§ **What is required**:
When you reach the line containing "Spain (739, 1154)" in the data below, begin returning lines exactly as written, and stop once the line containing "Accept (2473, 1408)" has been returned.

§ **Recorded data**:
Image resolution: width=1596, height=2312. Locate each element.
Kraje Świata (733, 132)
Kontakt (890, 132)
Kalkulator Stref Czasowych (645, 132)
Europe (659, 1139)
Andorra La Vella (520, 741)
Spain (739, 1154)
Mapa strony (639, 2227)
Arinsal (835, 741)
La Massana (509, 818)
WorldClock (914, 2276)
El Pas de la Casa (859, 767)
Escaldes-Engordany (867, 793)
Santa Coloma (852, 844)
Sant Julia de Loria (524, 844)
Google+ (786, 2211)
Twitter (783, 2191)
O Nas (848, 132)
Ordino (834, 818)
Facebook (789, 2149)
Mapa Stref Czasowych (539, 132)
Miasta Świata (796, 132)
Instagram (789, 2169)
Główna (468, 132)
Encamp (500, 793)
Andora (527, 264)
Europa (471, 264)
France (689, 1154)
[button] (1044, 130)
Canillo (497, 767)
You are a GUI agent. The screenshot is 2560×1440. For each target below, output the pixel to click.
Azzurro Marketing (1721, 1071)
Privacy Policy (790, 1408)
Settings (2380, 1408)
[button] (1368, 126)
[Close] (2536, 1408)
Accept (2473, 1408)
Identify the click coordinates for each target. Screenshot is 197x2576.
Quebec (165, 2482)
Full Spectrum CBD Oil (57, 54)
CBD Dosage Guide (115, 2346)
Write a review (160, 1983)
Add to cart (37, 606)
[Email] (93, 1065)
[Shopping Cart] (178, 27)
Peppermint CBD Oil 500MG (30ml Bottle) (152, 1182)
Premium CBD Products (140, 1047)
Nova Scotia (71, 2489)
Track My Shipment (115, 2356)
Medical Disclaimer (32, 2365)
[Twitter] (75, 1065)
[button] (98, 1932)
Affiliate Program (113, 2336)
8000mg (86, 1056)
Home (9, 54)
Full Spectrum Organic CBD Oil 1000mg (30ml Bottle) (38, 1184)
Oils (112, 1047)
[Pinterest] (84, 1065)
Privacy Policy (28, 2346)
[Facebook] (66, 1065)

§ **Response box**:
Spain (739, 1154)
Mapa strony (639, 2227)
Arinsal (835, 741)
La Massana (509, 818)
WorldClock (914, 2276)
El Pas de la Casa (859, 767)
Escaldes-Engordany (867, 793)
Santa Coloma (852, 844)
Sant Julia de Loria (524, 844)
Google+ (786, 2211)
Twitter (783, 2191)
O Nas (848, 132)
Ordino (834, 818)
Facebook (789, 2149)
Mapa Stref Czasowych (539, 132)
Miasta Świata (796, 132)
Instagram (789, 2169)
Główna (468, 132)
Encamp (500, 793)
Andora (527, 264)
Europa (471, 264)
France (689, 1154)
[button] (1044, 130)
Canillo (497, 767)
You are a GUI agent. The screenshot is 2560×1440. For each target below, output the pixel to click.
Azzurro Marketing (1721, 1071)
Privacy Policy (790, 1408)
Settings (2380, 1408)
[button] (1368, 126)
[Close] (2536, 1408)
Accept (2473, 1408)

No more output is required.